III.  Emerging Communications Technologies 

FCC Issues Notice of Public Rulemaking on Emerging Communications Technologies – On February 22, 2018, the FCC approved a Notice of Public Rulemaking (NPRM) that seeks to flesh out the FCC’s authority under Section 7 of the Communications Act (“Act”) to assess emerging communications technologies. Section 7 of the Act was passed by Congress in 1983 and requires timely action by the FCC to encourage the provision of new technologies and services to the public. Specifically, Section 7 of the Act requires the FCC to respond within one year to applications proposing new technologies or services. “The NPRM proposes rules for Commission evaluation of petitions or applications proposing new technologies and service. In addition, the NPRM seeks comment on how the Commission can comply with the statutory requirements of [S]ection 7 of the Act for Commission-initiated proceedings for new technologies or services.” The Press Release regarding the NPRM can be accessed at Emerging Communications Technologies Press Release and the full text of the NPRM can be accessed at Emerging Communications Technologies NPRM. 

IV.   In the Press 

Law360 – Law360 published an article on February 20, 2018 discussing the DOJ’s vehement arguments against AT&T’s request for evidence of Donald Trump’s rants against CNN in the DOJ’s lawsuit opposing AT&T’s proposed purchase of CNN parent, Time Warner.

On February 23, 2018, Law360 published an article describing how FCC Chairman Pai was awarded a “token firearm” by the National Rifle Association (“NRA”) for alleged threats and insults made against him because of the recent net neutrality deregulation. According to the article, other recipients of the “courage under fire” award include Mike Pence, Rush Limbaugh, and former Milwaukee sheriff David Clarke.
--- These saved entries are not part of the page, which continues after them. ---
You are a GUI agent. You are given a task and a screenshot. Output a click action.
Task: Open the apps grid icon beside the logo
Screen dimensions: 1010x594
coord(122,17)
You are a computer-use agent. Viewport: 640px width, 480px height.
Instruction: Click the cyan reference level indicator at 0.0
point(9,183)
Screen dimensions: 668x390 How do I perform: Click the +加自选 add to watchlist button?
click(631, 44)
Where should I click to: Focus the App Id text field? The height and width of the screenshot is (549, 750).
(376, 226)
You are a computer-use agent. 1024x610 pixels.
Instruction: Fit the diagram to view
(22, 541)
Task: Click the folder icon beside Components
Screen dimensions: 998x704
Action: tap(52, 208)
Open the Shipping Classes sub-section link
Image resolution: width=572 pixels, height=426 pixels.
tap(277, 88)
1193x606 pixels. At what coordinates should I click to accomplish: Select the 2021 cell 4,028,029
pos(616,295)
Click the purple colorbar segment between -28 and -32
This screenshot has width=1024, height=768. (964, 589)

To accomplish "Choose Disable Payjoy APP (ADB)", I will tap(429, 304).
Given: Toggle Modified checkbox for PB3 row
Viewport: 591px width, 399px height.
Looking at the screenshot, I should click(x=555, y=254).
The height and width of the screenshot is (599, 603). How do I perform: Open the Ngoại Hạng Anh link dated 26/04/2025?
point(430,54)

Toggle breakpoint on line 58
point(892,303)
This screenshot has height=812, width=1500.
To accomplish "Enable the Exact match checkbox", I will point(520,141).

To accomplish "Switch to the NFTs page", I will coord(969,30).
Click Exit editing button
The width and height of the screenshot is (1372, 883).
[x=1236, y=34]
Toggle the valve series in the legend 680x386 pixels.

You must have a subscription to Law360 to view and read these articles.  Subscription information can be found at Law360 Telecom Website.

REMINDER – Annual CPNI Certifications Due to Federal Communications Commission (“FCC”) by March 1, 2018

REMINDER – Telecommunications carriers and interconnected Voice over Internet Protocol (“VoIP”) providers must file an annual Customer Proprietary Network Information (“CPNI”) certification with the FCC no later than March 1, 2018.  Examples of telecommunications carriers include, but are not limited to, local exchange carriers (“LECs”) (including incumbent LECs, rural LECs, and competitive LECs), interexchange carriers, commercial mobile radio services (“CMRS”) providers, resellers, prepaid telecommunications providers, and calling card providers.  There is no filing exemption for small companies.

The 2018 annual CPNI certification attests to calendar year 2017 CPNI compliance.  Certifications should be electronically filed using the FCC’s Electronic Comment Filing System (“ECFS”).  Filers must reference EB Docket No. 06-36 in the “proceeding” field when filing.  Separate certifications must be filed for each affiliate in possession of a unique FCC Form 499 Filer ID.  Failure to timely file the 2018 CPNI certification may result in an FCC enforcement action, including fines of up to $196,387 for each violation or each day of a continuing violation, up to a maximum of $1,963,870.

Because past certifications have contained informational deficiencies, the FCC has released a CPNI Certification Template.  The CPNI Public Notice, which includes the CPNI Certification Template, can be accessed at CPNI Public Notice.